Try as we might not to, we take so much for granted. This is the nature of breathing men and women.

~ S.K. Orr

The picture doesn’t accurately display the extent of damage…if the hood were raised, you would see what made my blood cool and my breath catch in my throat…

6 Comments

  • GretchenJoanna

    I often worry about this happening when I am driving in the mountains, or even down here in the hills, especially in the evening or early morning. I try not to drive too fast… but it seems that even staying at 35 is no protection for a car, though it might help me to stop faster and avoid the deer. And I often forget all about the deer and don’t even pay very close attention!

    It’s one more way that the technological society and its car-centeredness has given us a lot of convenience and more troubles at the same time. But our guardian angels are still on duty!

    • admin

      GretchenJoanna (may I address you as GJ?), thank you so much for stopping by and for commenting.

      The deer are a constant hazard. It wasn’t as much of a problem in Texas, since so much of the landscape is like our dining room table and we could see a deer heading towards us from a mile away. But there were still quite a few deer vs. car encounters, almost always fatal for the deer and almost always catastrophic for the vehicle, at least in dollars…

      And I agree about the guardian angels. I do believe my wife’s guardian angel was watching over her, and I believe all of us have an angel who accompanies us during the long hours of each day when we are completely unaware of them.

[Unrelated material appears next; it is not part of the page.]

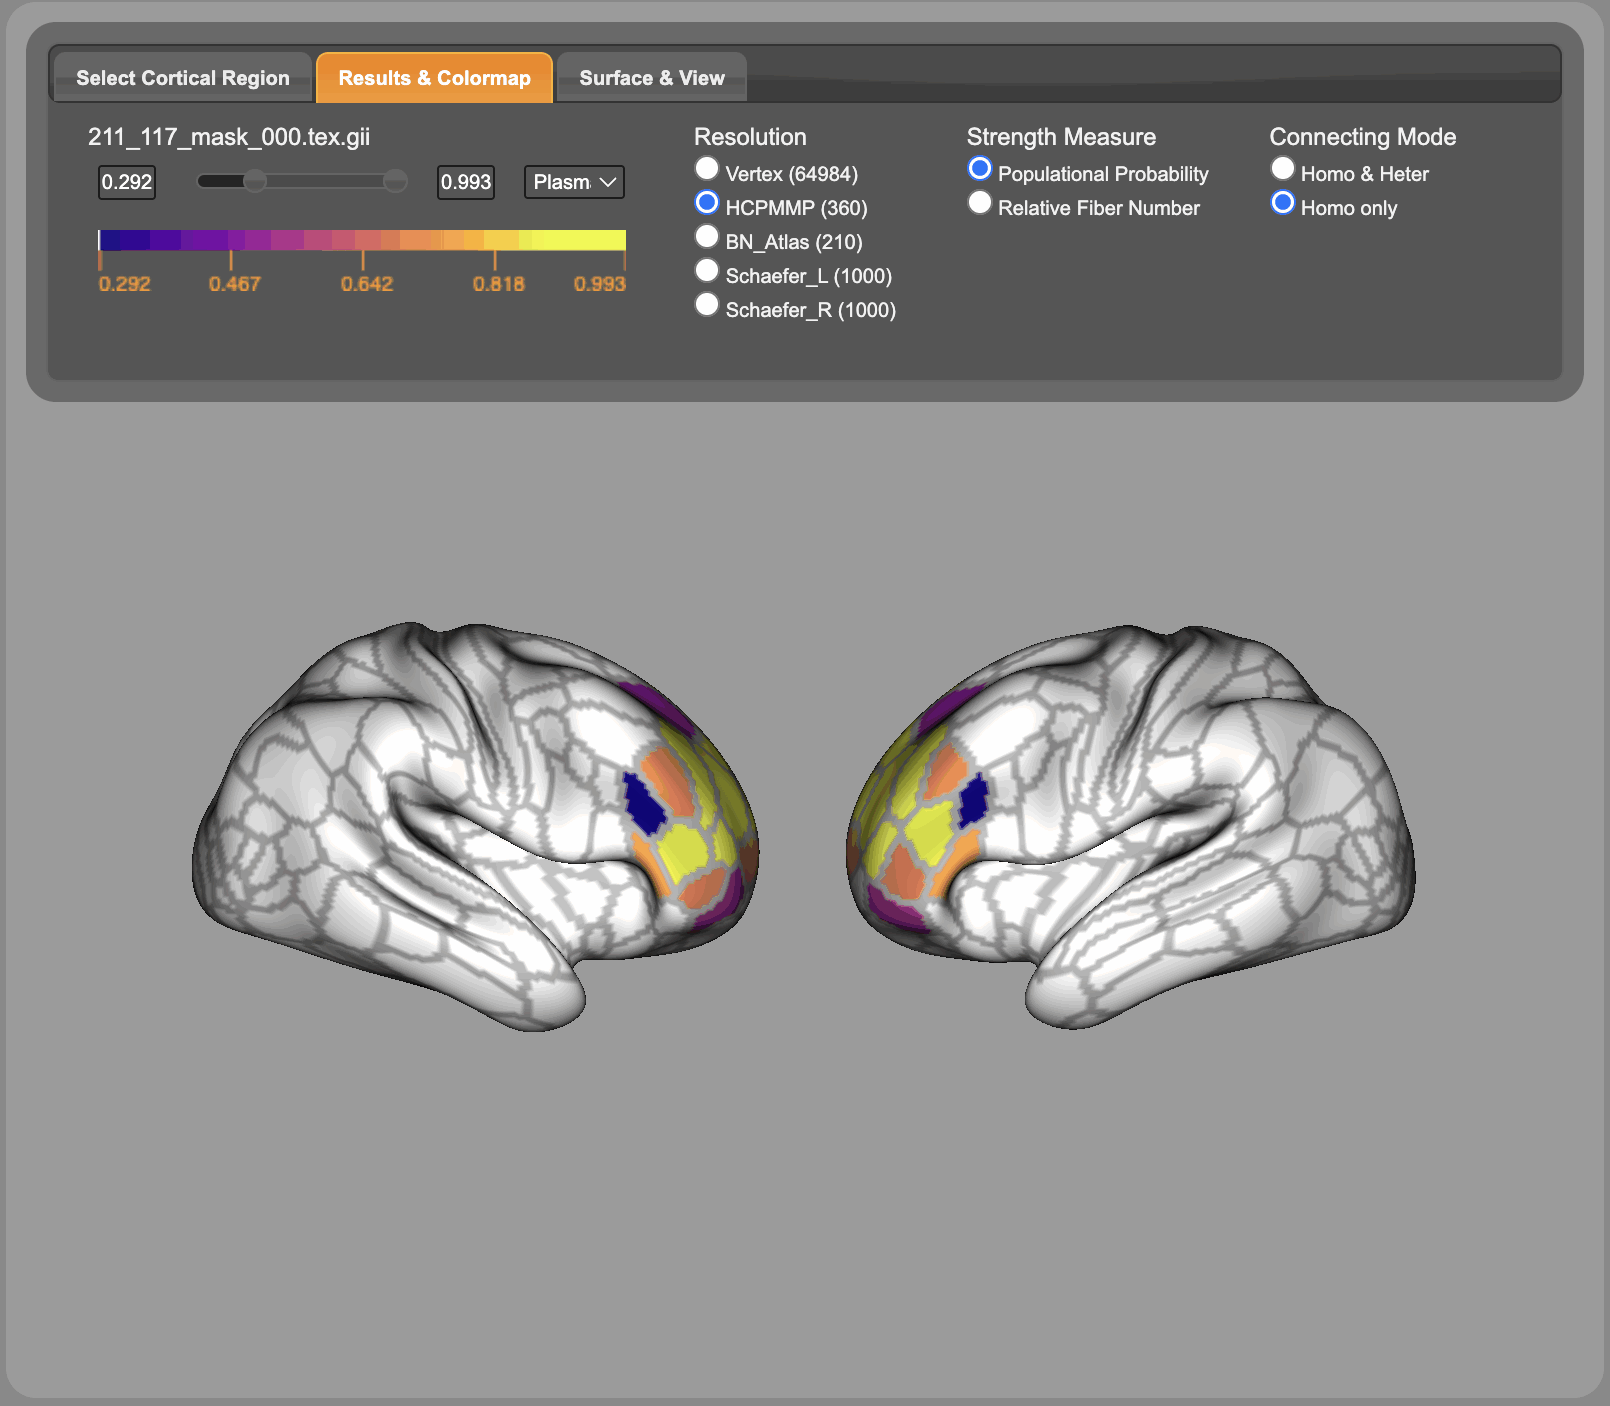
Task: Click the maximum threshold field 0.993
Action: (x=466, y=182)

      Thank you again for visiting my blog and for your comments.

  • Jan

    How much support you had, that was brilliant.
    In the Ninties we had to drive from London to Scotland, quite a lot, family problems.
    We travelled overnight, traffic light, about 8 hrs to get there.
    About an hour out from where we going, a lot of road works,
    Yeah I know you are probably thinking, traffic light, go for it.
    We were doing 28mls an hour.
    These were very narrow roads, by a loch.
    We were on a straight road and suddenly a deer ran out, we hit her.
    I could hear her crying, then saw she had a baby.
    OH (this might sound cruel) two of her legs were broken, poor love, helped her.
    Anyway we phoned the police from a phone box, yes they still had them then.
    This about 5.00 in the morn.
    They weren’t bothered.
    Nobody cared about the little one.
    But you know reading your blog on this it could have been so much worse and for us as well.
    God Bless

    • admin

      Jan, thank you.

      I imagine you have some vivid memories of the drives between London and Scotland. Where in Scotland were/are your family, if I may ask?

      And you’re so right…it could always be much worse when automobiles and animals collide.

      Many thanks for visiting here and leaving a comment. I truly appreciate it.

  • Carol

    I’ve never been the “Praise The Lord!” type of Christian, but all I can think to say after reading this post is:
    Thanks be to God that Mrs. Orr is unharmed!

    Bless you both!

    • admin

      Thank you so much, Carol. I am truly, truly grateful that my beloved wife was spared serious harm. The whole incident reinforced the fact that life is fragile and can change in the blink of an eye.